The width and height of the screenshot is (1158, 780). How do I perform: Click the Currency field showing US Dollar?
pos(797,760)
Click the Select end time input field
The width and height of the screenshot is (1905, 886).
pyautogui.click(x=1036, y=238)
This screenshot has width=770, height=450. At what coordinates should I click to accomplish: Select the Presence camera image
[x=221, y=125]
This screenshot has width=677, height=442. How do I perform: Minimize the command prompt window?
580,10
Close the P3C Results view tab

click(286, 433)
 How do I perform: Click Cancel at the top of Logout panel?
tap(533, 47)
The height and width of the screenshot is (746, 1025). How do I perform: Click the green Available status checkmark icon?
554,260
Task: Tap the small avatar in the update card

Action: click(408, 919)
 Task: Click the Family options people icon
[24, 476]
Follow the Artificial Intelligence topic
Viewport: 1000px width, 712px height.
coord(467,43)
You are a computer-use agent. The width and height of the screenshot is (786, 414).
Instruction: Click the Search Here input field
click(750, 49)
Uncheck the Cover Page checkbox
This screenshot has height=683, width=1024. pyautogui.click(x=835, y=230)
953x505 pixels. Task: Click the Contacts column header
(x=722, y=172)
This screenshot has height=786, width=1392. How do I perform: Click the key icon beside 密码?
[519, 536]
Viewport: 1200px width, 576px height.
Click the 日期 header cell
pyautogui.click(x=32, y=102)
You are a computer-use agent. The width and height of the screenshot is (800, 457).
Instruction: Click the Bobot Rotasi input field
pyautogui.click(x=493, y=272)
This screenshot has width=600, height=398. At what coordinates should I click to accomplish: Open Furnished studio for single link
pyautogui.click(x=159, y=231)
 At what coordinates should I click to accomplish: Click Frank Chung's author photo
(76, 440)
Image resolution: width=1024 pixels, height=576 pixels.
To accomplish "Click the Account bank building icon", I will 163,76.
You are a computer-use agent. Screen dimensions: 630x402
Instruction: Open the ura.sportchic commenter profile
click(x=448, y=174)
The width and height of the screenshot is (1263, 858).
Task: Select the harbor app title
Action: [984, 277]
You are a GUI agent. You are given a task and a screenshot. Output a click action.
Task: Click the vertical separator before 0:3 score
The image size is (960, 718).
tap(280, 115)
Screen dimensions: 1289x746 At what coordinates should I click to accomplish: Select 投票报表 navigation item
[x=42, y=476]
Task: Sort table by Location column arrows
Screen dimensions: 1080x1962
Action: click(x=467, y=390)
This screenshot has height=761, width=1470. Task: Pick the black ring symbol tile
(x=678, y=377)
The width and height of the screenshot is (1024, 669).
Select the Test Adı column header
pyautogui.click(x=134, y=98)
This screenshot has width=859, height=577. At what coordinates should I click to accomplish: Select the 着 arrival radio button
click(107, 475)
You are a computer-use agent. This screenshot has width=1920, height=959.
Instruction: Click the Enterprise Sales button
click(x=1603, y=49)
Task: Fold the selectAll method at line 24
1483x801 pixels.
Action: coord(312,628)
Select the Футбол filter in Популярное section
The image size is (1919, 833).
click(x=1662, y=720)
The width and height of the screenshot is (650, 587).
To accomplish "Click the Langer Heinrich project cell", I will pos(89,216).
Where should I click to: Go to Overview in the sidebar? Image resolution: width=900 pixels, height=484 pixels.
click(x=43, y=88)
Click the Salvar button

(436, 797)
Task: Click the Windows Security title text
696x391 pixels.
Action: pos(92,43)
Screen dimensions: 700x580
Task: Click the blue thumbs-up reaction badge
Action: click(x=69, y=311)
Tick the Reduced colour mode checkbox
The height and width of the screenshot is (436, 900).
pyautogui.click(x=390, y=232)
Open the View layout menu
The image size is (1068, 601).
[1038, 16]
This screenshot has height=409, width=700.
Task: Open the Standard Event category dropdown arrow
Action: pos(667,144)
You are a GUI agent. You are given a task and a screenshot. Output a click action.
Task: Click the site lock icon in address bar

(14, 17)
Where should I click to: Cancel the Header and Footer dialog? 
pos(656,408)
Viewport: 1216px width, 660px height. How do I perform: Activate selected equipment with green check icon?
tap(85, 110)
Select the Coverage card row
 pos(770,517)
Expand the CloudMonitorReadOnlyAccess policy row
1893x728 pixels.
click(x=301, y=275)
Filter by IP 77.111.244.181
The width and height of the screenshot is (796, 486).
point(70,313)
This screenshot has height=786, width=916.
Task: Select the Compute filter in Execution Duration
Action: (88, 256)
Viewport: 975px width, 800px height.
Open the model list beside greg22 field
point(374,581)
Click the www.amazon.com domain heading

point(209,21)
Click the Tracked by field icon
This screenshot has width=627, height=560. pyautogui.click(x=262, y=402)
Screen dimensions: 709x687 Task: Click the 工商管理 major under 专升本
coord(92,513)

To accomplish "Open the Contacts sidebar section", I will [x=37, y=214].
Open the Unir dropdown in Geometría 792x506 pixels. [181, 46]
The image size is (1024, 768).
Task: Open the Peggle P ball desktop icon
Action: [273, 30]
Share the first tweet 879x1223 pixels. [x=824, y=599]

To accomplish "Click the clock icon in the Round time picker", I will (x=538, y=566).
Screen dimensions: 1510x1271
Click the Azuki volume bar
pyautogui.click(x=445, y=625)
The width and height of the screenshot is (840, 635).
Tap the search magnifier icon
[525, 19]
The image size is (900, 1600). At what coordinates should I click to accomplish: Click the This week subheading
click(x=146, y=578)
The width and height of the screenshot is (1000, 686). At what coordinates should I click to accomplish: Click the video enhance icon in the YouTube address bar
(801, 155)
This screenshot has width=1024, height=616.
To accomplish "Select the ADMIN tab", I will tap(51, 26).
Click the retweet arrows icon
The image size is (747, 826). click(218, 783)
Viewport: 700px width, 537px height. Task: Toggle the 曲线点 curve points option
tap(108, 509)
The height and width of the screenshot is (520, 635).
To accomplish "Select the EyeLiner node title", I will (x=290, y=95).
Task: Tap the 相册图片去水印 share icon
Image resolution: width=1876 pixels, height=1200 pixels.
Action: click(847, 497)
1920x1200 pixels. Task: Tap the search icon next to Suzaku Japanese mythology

▶ [WHAT IS REQUIRED]: Whenever a line in the records contains the word "time", copy that line.

▶ [EXERCISE RESPONSE]:
Click the Select end time input field
To accomplish "Click the clock icon in the Round time picker", I will (x=538, y=566).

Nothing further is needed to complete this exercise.